Is there a burn-in effect after several hours of playing? I think about to sell the LTD, because of its slightly soft sound. Is there a chance that the sound changes with some playtime? When i compare it to the E1DA 9038s, the LTD has a slightly unrealistic and soft timbre. I don't know how to discripe it. It sounds like a thin layer of fabric on every note. I don't like this.
Sure ‘burn in’ (break in) is ‘a thing’.
It is different from device to device, and ‘to be fair’ the changes are subtle, generally, to the point where if we don’t like the sound we are hearing, the changes brought about by chips settling and ‘finding their stride’ won’t always change the sound to the point that it is a ’night and day difference’.
Heck a metric tonne of users around the world will state that ‘burn in‘ is a myth. (most people are not attuned to the slight differences that break in or a cable change will make)
That being said, I have rotated many DACs, at some points in my system builds, to find that many DACs have such subtle differences (perhaps at a similar pricepoint with ‘very similar’ cheap builds), that the difference between a ‘fresh from box’ amplifier vs one that is a week old IS a NIGHT/DAY difference by comparison.
It is nice that the quality you have identified
IS one that some break in CAN affect.
I find many circuits ‘very grainy’ straight from the box.
The M11+ grew the width of its’ soundstage ‘very significantly’ in the first 50 hours, but until I have 150 hours on it, I would generally not ‘seriously listen’.
That being said; the M11+ sounds ‘good enough’ unbroken it that I am willing to spin it anyway.... (normally it would be in a ‘b’ setup for 1-2 weeks before seriously auditioned..)
but yes, ‘veil’ reduction would be a feature that some breakin makes...
The hardest thing that the M11(+) has to compete with in its price range is that making music loud/obvious/exciting in ‘ones face’ is easy,.. but making instruments recede into the soundstage based on recording quality is ‘tricky’.
The M11+ can recreate honest sound space.. that actually stacks the odds against it as being a ‘chosen player’.
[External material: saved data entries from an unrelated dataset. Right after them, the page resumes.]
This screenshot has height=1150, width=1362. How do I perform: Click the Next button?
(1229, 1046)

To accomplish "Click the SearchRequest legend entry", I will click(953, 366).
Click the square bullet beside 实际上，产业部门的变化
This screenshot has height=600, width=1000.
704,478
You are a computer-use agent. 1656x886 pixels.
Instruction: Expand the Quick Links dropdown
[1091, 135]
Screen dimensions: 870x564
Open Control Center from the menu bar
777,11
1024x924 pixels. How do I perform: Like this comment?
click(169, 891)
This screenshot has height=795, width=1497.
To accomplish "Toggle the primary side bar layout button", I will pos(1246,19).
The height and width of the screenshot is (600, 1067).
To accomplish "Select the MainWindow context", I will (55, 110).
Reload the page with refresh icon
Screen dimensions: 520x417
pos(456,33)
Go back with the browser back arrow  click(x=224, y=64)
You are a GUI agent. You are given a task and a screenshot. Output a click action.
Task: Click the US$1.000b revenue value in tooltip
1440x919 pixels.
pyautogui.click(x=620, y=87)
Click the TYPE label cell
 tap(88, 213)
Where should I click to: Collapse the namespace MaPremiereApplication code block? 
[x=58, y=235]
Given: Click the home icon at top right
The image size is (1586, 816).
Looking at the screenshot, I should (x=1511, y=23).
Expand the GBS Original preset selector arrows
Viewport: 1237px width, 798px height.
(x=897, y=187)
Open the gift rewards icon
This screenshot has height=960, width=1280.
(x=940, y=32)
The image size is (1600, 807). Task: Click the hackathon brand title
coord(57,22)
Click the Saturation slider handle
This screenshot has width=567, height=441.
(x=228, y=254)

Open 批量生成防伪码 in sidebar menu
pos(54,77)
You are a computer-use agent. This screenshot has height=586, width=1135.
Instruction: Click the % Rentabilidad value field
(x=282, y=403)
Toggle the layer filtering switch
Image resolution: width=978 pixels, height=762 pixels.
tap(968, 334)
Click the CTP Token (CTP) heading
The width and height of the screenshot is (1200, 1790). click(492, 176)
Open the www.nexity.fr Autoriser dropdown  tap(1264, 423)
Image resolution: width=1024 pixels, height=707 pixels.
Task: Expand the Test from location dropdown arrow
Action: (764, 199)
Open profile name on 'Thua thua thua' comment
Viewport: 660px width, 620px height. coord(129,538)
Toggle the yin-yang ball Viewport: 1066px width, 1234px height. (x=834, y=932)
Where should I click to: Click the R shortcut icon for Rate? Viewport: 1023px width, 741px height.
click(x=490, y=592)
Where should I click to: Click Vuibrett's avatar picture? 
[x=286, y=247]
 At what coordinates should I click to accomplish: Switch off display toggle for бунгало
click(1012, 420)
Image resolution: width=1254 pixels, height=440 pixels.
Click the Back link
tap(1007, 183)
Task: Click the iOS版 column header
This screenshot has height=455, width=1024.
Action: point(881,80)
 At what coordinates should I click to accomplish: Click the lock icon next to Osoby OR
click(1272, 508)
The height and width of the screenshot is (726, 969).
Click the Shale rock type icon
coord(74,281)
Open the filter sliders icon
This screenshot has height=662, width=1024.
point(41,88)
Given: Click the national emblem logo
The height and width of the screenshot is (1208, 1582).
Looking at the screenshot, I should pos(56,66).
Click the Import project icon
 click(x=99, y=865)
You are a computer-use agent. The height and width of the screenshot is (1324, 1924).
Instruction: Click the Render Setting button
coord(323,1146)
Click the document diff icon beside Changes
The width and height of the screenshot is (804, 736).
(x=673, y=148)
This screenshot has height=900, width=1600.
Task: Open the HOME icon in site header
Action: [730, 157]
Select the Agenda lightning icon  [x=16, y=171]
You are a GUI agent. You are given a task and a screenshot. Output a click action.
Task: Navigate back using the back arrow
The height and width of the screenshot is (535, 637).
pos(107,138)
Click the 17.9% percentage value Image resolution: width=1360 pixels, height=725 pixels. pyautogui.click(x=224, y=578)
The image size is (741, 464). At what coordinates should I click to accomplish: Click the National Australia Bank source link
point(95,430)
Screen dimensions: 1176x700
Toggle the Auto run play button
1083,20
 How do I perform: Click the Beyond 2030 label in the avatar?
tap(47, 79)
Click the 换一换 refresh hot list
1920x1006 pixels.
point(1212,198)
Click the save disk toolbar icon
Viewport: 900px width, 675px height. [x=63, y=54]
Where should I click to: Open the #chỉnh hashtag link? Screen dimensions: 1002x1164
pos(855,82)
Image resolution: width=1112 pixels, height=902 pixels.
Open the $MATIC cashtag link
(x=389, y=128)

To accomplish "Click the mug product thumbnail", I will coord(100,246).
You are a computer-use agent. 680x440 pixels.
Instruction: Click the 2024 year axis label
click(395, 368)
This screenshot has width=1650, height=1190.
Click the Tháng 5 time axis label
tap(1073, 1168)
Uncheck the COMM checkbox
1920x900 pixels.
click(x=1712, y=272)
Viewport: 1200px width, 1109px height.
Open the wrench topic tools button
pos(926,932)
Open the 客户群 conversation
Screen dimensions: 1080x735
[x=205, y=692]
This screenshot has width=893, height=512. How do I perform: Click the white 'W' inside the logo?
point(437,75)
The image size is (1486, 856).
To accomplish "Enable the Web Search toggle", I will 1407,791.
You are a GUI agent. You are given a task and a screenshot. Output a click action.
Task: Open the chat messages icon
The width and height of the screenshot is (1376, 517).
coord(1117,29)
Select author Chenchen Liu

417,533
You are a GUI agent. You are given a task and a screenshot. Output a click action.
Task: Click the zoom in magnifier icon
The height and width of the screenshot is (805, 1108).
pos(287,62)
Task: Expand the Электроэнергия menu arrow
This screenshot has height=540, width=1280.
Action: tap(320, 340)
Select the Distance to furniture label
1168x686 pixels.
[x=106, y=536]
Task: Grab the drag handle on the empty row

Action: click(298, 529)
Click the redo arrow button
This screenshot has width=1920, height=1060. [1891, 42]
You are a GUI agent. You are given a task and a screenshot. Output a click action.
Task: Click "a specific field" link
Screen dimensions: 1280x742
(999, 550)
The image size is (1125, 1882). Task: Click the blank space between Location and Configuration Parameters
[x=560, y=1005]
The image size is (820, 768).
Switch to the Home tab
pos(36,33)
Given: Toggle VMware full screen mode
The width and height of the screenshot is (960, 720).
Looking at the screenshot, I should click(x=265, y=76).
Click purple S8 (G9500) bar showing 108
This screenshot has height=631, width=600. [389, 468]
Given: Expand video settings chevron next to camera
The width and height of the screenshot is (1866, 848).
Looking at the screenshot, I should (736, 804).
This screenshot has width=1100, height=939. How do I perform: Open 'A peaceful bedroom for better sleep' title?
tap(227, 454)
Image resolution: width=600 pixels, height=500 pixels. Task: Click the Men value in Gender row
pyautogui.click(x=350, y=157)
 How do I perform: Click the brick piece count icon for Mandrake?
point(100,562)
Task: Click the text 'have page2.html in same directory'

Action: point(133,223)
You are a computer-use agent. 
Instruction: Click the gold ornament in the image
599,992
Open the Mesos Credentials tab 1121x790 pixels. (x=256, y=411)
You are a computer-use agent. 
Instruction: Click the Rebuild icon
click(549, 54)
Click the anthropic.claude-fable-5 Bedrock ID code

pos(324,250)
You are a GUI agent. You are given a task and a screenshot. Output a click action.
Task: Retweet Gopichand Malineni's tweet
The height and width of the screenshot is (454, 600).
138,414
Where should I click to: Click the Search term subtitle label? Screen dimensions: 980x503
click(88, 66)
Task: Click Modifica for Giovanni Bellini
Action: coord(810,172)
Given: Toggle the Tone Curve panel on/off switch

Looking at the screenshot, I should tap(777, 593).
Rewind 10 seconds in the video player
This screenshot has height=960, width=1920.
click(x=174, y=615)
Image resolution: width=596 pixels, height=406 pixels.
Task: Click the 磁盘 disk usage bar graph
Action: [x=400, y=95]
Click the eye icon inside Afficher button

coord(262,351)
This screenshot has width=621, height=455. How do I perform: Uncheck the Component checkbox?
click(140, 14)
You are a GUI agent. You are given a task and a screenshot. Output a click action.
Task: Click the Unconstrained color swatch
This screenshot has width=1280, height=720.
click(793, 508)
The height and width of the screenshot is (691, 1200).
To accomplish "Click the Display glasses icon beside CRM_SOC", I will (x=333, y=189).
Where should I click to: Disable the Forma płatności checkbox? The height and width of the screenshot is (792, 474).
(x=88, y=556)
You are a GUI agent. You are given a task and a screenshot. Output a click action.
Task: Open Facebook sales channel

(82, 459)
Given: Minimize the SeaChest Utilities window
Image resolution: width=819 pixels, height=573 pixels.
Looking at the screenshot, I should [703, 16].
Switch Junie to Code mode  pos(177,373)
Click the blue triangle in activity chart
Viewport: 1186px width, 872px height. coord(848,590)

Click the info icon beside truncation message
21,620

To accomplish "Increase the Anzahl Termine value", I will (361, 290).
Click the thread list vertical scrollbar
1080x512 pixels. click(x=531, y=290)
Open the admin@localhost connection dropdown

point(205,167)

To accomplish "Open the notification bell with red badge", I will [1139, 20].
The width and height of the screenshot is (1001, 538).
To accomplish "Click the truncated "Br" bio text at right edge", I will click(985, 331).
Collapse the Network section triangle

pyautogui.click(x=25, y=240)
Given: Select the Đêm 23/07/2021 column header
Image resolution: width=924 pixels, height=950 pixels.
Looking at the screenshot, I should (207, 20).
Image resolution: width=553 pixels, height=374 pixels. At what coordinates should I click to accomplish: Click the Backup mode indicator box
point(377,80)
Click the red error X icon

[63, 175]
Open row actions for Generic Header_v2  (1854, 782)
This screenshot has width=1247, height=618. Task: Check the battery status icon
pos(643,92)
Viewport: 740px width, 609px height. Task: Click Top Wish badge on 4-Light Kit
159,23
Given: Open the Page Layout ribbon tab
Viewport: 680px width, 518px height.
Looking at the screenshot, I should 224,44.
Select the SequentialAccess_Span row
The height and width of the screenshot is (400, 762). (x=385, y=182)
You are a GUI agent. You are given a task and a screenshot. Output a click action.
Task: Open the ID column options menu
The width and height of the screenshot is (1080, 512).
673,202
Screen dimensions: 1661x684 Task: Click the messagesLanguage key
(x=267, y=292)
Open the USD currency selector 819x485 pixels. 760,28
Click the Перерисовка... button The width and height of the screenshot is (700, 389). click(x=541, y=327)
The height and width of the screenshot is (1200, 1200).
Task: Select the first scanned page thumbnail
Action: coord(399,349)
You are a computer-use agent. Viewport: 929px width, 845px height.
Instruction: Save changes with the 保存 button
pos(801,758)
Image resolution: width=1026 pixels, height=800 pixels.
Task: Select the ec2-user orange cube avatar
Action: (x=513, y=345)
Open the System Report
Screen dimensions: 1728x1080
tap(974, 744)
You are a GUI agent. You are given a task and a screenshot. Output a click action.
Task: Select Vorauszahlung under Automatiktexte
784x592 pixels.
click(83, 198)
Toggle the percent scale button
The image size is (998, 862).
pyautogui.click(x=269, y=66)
Eg users will just about always seek out ‘louder’ as equalling better.
Doing a good job recreating a stage actually makes some instruments ‘slightly’ less obvious.
Unless the reviewer/user knows ‘which is better’ (not necessarily ‘nicer’) it can be a hard call to state one playback is subjectively better.
One is better for ‘fun’, one would be ’more accurate’.
I replaced a Chord Hugo with an iFi Diablo: the Hugo was more musically engaging, but less honest to the recording - it did make throwing anything through it ‘really easy’. (easy to do /easy to listen to). Through the Diablo I benefit from feeding ‘better recordings’, mostly just because it will HONESTLY pull apart poor recordings.
So ‘better’ becomes ‘better to whom’, ‘better, why?’.
Hopefully the veil does go away with some breakin (my unit has made inroads already..)
- I would question which recording playback is more honest to the soundfiles’ original space... Around this price point it is easy to get consumer fi stuff that spec sheets really well, and then there is stuff to be musical (might on net the best spec sheets, but will actually playback in a musically pleasing way, or more honestly (depending on design intent).
As an aside, and not relating to the OPs question, but spec wars don’t tell us much regarding musicality. We seldom listen to ‘test tones’. Signal to Noise ratio isn’t a range of instruments playing at VARIED output levels.. (I cannot think of a spec sheet metric that looks at how a band is reproduced in relation to ‘each other’ on a stage etc)..
That more distant feeling might make loungeroom playback that is divine, whereas the ‘in ones face’ (louder) playback might have very little depth in a 3D space (2 channel ‘loungeroom’ system).
TL DR
break in IS a thing. Most people wouldn’t notice it! How much it can save a piece of kit is ‘highly questionable’. (I have returned ‘new from box’ “worlds best” amplifiers because they are ‘unlistenable’ to me (grainy), so may depend on ones sensitivity to ‘the small changes’ that some headfiers talk about as if they are ‘the big changes’.
We probably need to qualify how much change an amp or a cable makes to the total sound. (breakin is often subtle differences!).